→ **TO DO**
Copy out the records precisely, omitting pictures.

→ **Collected data entries**

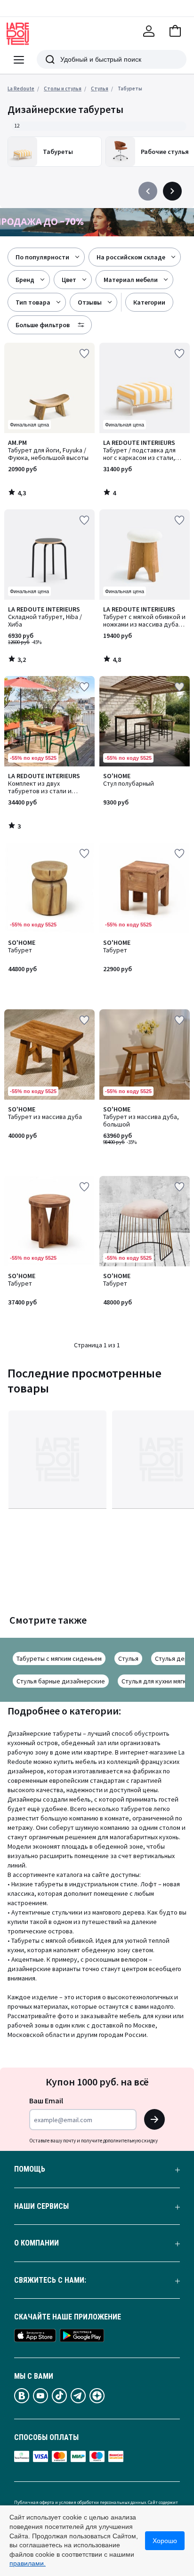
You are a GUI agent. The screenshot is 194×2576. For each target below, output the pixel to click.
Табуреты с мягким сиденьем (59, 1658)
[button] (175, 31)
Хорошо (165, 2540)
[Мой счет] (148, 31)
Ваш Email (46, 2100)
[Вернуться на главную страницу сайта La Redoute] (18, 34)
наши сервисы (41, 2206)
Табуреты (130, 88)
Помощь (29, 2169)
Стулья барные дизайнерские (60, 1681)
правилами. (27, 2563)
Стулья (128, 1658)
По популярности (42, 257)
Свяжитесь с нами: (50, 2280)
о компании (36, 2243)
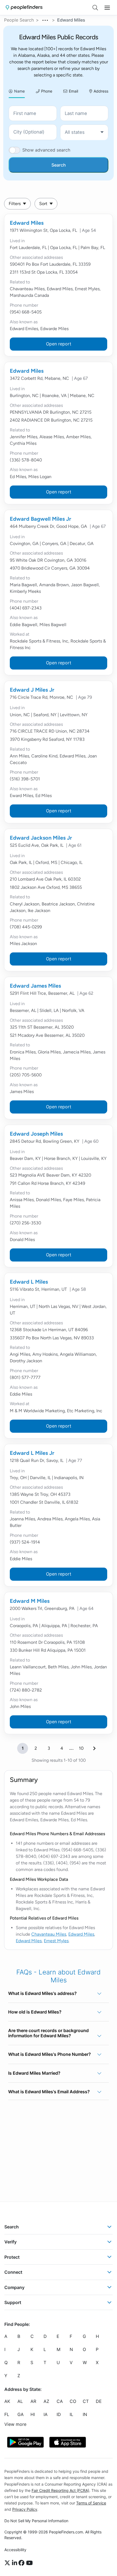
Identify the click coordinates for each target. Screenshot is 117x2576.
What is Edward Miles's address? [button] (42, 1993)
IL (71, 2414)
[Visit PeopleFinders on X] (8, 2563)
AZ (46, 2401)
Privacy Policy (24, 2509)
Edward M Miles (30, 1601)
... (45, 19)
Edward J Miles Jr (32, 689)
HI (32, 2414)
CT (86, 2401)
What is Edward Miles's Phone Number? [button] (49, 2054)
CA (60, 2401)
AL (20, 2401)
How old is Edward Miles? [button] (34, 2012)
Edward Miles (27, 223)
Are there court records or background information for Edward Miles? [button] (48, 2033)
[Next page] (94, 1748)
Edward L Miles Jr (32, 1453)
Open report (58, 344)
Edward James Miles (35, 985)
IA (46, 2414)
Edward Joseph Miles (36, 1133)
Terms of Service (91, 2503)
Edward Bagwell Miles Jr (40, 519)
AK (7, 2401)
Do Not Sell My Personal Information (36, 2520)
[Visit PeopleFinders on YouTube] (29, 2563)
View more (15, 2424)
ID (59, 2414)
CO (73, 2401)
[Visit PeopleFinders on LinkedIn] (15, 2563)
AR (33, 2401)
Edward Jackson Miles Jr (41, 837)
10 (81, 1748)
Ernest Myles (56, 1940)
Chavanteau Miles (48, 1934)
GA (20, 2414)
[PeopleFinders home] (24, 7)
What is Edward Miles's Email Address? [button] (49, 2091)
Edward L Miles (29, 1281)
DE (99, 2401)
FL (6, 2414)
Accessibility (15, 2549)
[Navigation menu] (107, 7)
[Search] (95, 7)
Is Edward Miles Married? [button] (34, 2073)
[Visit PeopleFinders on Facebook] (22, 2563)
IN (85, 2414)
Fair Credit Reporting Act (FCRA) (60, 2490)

→ **EXERCISE RESPONSE**
You are a GUI agent. The screenshot is 194×2576. For each target below, output the pixel to click.
Табуреты с мягким сиденьем (59, 1658)
[button] (175, 31)
Хорошо (165, 2540)
[Мой счет] (148, 31)
Ваш Email (46, 2100)
[Вернуться на главную страницу сайта La Redoute] (18, 34)
наши сервисы (41, 2206)
Табуреты (130, 88)
Помощь (29, 2169)
Стулья барные дизайнерские (60, 1681)
правилами. (27, 2563)
Стулья (128, 1658)
По популярности (42, 257)
Свяжитесь с нами: (50, 2280)
о компании (36, 2243)
Identify the click coordinates for each target. Screenshot is 117x2576.
What is Edward Miles's address? [button] (42, 1993)
IL (71, 2414)
[Visit PeopleFinders on X] (8, 2563)
AZ (46, 2401)
Privacy Policy (24, 2509)
Edward M Miles (30, 1601)
... (45, 19)
Edward J Miles Jr (32, 689)
HI (32, 2414)
CT (86, 2401)
What is Edward Miles's Phone Number? [button] (49, 2054)
CA (60, 2401)
AL (20, 2401)
How old is Edward Miles? [button] (34, 2012)
Edward Miles (27, 223)
Are there court records or background information for Edward Miles? [button] (48, 2033)
[Next page] (94, 1748)
Edward L Miles Jr (32, 1453)
Open report (58, 344)
Edward James Miles (35, 985)
IA (46, 2414)
Edward Joseph Miles (36, 1133)
Terms of Service (91, 2503)
Edward Bagwell Miles Jr (40, 519)
AK (7, 2401)
Do Not Sell My Personal Information (36, 2520)
[Visit PeopleFinders on YouTube] (29, 2563)
View more (15, 2424)
ID (59, 2414)
CO (73, 2401)
[Visit PeopleFinders on LinkedIn] (15, 2563)
AR (33, 2401)
Edward Jackson Miles Jr (41, 837)
10 (81, 1748)
Ernest Myles (56, 1940)
Chavanteau Miles (48, 1934)
GA (20, 2414)
[PeopleFinders home] (24, 7)
What is Edward Miles's Email Address? [button] (49, 2091)
Edward L Miles (29, 1281)
DE (99, 2401)
FL (6, 2414)
Accessibility (15, 2549)
[Navigation menu] (107, 7)
[Search] (95, 7)
Is Edward Miles Married? [button] (34, 2073)
[Visit PeopleFinders on Facebook] (22, 2563)
IN (85, 2414)
Fair Credit Reporting Act (FCRA) (60, 2490)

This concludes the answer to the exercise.